BEIS has launched an open, public consultation on a range of policy proposals to cut bills and drive down emissions from household heating systems. The Domestic Heat in Buildings consultation will run until 27 January, and aims to give consumers more choice over the way they heat their homes and more control over their energy bills. We are calling for evidence on a range of technologies, with a view to helping consumers choose a setup that best fits their lifestyle. By ensuring all households have heating controls in place, we can help drive down bills and improve the level of comfort in homes.
In addition, we are also calling for evidence on ways to decarbonise heating and cooling in off gas grid properties and in non-domestic buildings. Alongside the call for evidence, we are consulting on 20 changes to the Standard Assessment Procedure (SAP) calculation methodology. This is the open source methodology which shows how we calculate the energy performance of a home.
A focus on you
We are committed to cutting bills while ensuring people maintain the same level of comfort in their homes and buildings. We want to give consumers greater choice over their heating technology and greater control over the space in which they live and work than ever before.
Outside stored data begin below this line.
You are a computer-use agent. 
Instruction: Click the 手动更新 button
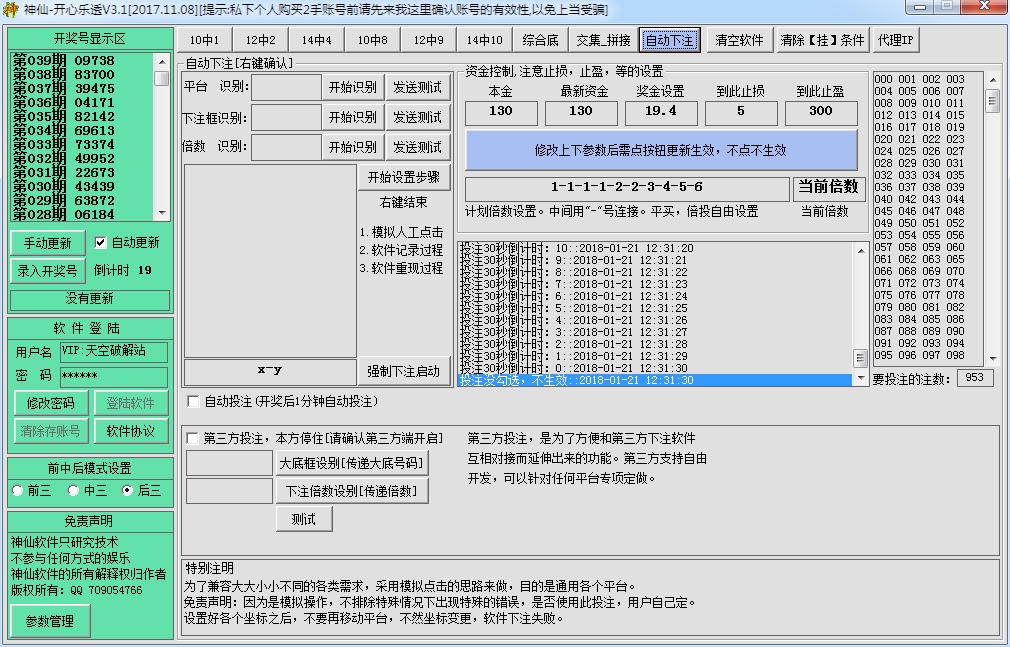point(49,242)
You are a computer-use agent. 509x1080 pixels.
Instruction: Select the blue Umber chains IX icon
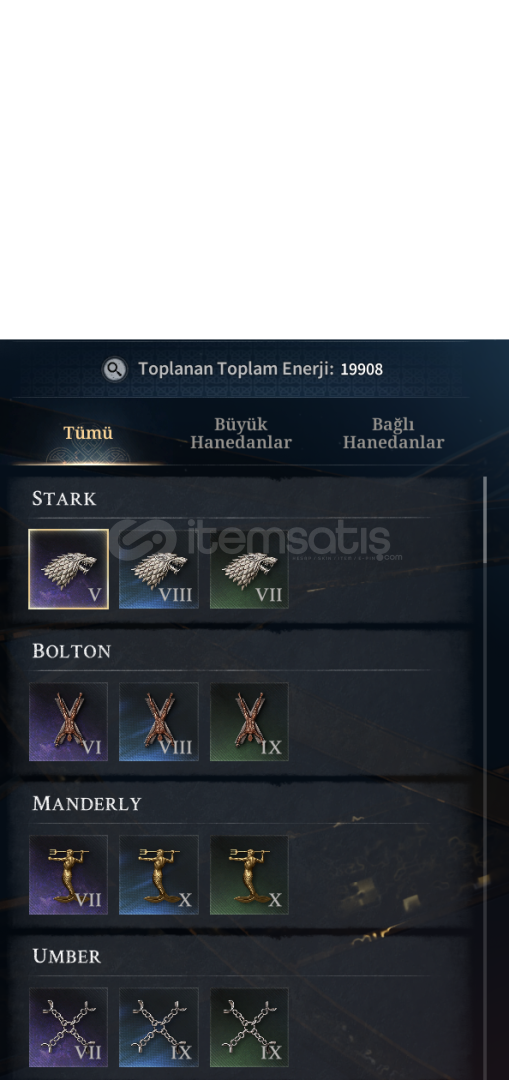[158, 1028]
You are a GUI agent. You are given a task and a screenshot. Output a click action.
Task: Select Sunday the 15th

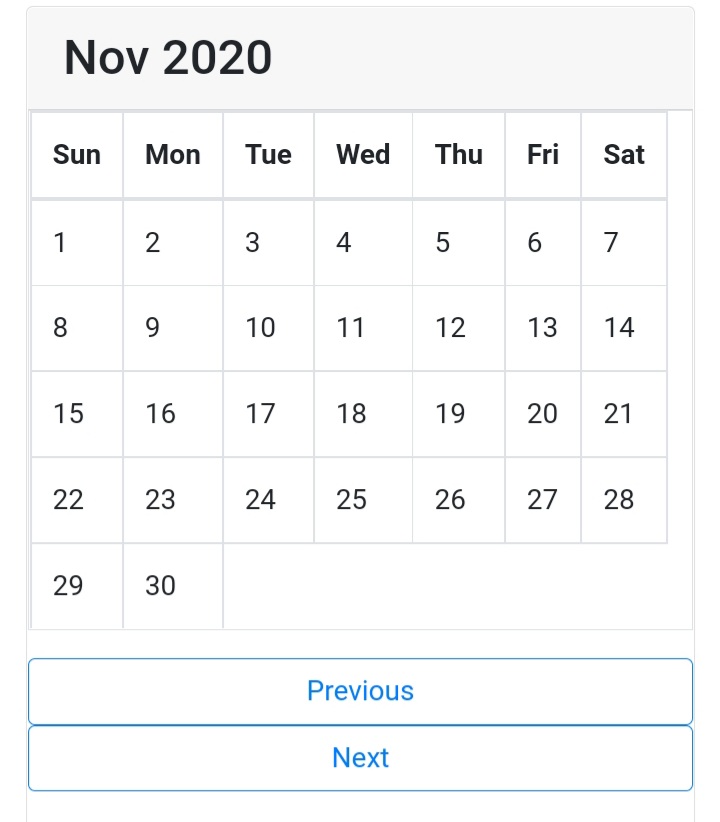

We are currently seeking evidence on how best to support consumers through these policy changes in order to show them how to get the full benefit of their heating controls. We think consumer engagement and familiarity with new technologies is likely to increase over time as they get more used to interacting with them, and welcome your views on this subject.
A focus on efficiency
The UK’s 2050 emissions reduction target (to reduce net greenhouse gas emissions by 80% from 1990 baselines) requires firm action across all the major carbon emitting sectors. The long term priority for Government is to decarbonise heat, but the role for conventional gas systems is expected to remain significant well into the 2030s. We think it is vital that we do all we can to increase energy efficiency as well as reducing carbon emissions in the UK.
We are also consulting on increasing the minimum standards for boilers to 92%, according to the Energy Related Products (ErP) methodology, from the current standard of 88% SEDBUK. This is in line with advances in boiler technology and will also make it easier for manufacturers to trade abroad.
Have any questions or want to submit a response
We welcome your views and further evidence in response to our public consultations and calls for evidence:
To read the evidence that underpins our assumptions, please see the list of BEIS publications on our Heat Technical Research page.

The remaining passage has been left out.